::: SELECTION
Classifiers

Complement Naive Bayes

class bayes.classifiers.cnb.ComplementNB(alpha=1.0, weight_normalized=False)[source]

Bases: bayes.base.BaseNB

Complement Naive Bayes classifier

Parameters:
  • alpha (float) – Smoothing parameter
  • weight_normalized (bool, default False) – Enable Weight-normalized Complement Naive Bayes method.
alpha_sum_

int

Sum of alpha params

classes_

array, shape (n_classes,)

Classes list

class_count_

array, shape (n_classes,)

number of training samples observed in each class.

Examples

>>> from sklearn.datasets import fetch_20newsgroups
>>> from sklearn.feature_extraction.text import CountVectorizer
>>> from bayes.classifiers import ComplementNB
Prepare data
>>> vectorizer = CountVectorizer()
>>> categories = ['alt.atheism', 'talk.religion.misc','comp.graphics', 'sci.space']
Train set
>>> newsgroups_train = fetch_20newsgroups(subset='train', categories=categories, shuffle=True)
>>> train_vectors = vectorizer.fit_transform(newsgroups_train.data)
Test set
>>> newsgroups_test = fetch_20newsgroups(subset='test', categories=categories, shuffle=True)
>>> test_vectors = vectorizer.transform(newsgroups_test.data)
>>> clf = ComplementNB()
>>> clf.fit(newsgroups_train, train_vectors).accuracy_score(newsgroups_test, test_vectors)

References

Rennie J. D. M., Shih L., Teevan J., Karger D. R. (2003). Tackling the Poor Assumptions of Naive Bayes Text Classifiers

https://people.csail.mit.edu/jrennie/papers/icml03-nb.pdf

__delattr__

x.__delattr__(‘name’) <==> del x.name

__format__()
::::::
::: DATASET EXTRACT
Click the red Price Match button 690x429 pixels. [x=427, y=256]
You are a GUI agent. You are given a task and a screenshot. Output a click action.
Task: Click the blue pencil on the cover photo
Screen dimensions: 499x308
::::::
STATED TASK:
Continue the Complement Naive Bayes documentation from the point at which it ends.

THE REPLY:
default object formatter

__getattribute__

x.__getattribute__(‘name’) <==> x.name

__hash__
__reduce__()

helper for pickle

__reduce_ex__()

helper for pickle

__setattr__

x.__setattr__(‘name’, value) <==> x.name = value

__sizeof__() → int

size of object in memory, in bytes

__str__
accuracy_score(X, y)

Return acuracy score

Parameters:
  • X ({array-like, sparse matrix}, shape = [n_samples, n_features]) – Training vectors, where n_samples is the number of samples and n_features is the number of features.
  • y (array-like, shape = [n_samples]) – Target values.
Returns:

accuracy_score – Accuracy on the given test set

Return type:

float

class_log_proba_

Log probability of class occurrence

complement_class_count_

Complement class count, i.e. number of occurrences of all the samples with all the classes except the given class c

complement_class_log_proba_

Complement class probability, i.e. logprob of occurrence of a sample, which does not belong to the given class c

fit(X, y)[source]

Fit model to given training set

Parameters:
  • X (array-like, shape (n_samples, n_features)) – Training vectors, where n_samples is the number of samples and n_features is the number of features.
  • y (array-like, shape (n_samples,)) – Target values.
Returns:

self – Returns self.

Return type:

Naive Bayes estimator object

get_params(deep=True)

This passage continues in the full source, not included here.